### Exercise requirements
Determine how many lines of the material hold the word "computer", and answer with the number only.

### Input data
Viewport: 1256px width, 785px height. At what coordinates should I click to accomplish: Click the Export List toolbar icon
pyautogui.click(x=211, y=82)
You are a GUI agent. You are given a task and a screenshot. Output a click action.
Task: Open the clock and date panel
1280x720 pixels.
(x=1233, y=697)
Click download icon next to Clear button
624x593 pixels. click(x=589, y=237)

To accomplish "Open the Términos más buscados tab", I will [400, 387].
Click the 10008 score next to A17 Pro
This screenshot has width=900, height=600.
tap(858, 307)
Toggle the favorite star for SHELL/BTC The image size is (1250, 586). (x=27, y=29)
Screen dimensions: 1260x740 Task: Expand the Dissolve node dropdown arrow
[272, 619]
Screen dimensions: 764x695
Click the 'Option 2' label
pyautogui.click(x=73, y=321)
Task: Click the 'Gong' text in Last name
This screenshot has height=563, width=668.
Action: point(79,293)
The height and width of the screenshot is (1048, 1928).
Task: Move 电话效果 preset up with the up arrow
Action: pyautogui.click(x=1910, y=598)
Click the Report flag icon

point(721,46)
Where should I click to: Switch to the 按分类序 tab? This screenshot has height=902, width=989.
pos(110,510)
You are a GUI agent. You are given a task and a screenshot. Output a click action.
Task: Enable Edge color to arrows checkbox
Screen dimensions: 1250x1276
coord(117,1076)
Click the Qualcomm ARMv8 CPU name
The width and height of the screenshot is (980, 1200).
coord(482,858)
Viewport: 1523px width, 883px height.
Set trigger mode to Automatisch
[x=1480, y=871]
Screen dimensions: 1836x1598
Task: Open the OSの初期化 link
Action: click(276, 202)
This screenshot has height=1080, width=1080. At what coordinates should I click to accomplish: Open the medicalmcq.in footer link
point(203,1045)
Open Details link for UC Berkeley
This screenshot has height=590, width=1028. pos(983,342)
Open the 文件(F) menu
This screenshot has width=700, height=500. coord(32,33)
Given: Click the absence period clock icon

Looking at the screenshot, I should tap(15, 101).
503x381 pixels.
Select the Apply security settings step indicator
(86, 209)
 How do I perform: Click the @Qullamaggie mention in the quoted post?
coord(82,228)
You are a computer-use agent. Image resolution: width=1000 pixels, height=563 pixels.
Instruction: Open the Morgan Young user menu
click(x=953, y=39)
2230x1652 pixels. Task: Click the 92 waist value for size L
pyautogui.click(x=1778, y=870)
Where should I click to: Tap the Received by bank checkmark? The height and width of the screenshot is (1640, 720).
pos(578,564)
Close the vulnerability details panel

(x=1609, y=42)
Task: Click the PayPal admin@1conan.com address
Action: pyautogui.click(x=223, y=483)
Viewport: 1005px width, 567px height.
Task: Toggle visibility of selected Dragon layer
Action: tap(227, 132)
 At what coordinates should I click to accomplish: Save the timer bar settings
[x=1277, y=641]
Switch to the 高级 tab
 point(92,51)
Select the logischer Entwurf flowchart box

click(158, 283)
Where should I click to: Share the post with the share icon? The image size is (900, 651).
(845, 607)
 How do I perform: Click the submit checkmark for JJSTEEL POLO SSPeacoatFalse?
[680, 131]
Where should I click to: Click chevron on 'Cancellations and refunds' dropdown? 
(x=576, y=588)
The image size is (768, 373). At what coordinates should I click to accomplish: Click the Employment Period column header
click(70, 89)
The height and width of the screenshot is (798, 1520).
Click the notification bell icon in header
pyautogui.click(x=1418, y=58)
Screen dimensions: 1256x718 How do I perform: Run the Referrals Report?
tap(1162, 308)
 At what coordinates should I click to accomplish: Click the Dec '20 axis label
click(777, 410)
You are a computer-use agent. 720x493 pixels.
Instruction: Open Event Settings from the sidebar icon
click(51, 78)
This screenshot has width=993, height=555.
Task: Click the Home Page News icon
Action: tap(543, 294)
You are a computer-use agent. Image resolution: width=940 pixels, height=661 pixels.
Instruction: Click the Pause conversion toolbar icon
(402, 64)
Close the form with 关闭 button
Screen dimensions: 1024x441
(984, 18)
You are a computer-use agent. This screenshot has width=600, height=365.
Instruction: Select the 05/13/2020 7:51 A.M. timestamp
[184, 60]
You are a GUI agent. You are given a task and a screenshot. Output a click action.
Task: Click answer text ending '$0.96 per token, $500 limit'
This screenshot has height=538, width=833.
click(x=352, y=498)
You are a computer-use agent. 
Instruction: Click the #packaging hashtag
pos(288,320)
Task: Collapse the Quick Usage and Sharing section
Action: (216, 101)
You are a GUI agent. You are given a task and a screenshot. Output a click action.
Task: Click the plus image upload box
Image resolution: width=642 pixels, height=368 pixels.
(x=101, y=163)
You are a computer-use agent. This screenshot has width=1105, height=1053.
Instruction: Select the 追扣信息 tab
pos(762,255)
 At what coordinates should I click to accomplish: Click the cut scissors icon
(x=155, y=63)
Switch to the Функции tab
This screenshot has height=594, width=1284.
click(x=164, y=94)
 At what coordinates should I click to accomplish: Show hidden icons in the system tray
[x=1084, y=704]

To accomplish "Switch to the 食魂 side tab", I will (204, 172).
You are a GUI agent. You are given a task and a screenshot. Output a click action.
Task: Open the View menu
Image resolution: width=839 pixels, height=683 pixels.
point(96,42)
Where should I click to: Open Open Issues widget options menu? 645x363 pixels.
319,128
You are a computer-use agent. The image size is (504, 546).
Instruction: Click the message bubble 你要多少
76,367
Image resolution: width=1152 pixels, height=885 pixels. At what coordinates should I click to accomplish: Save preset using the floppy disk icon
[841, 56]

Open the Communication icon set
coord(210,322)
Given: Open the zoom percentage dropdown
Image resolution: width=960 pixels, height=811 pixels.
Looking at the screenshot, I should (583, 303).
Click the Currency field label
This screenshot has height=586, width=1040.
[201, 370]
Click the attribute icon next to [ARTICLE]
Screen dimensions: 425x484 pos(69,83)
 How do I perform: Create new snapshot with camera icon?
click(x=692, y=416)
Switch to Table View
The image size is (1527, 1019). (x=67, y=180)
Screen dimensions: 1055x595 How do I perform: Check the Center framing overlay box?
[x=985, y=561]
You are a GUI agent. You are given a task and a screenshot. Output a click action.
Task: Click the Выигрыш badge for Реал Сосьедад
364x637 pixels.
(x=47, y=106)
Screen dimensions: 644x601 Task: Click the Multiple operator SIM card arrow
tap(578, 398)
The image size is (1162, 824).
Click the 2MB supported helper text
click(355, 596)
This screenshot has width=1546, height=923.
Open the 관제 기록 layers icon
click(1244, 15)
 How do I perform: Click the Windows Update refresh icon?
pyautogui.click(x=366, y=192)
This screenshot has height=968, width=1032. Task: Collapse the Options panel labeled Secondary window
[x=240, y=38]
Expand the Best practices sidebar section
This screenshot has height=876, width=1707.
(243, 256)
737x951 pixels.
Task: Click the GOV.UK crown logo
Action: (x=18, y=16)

### Solution to this task
7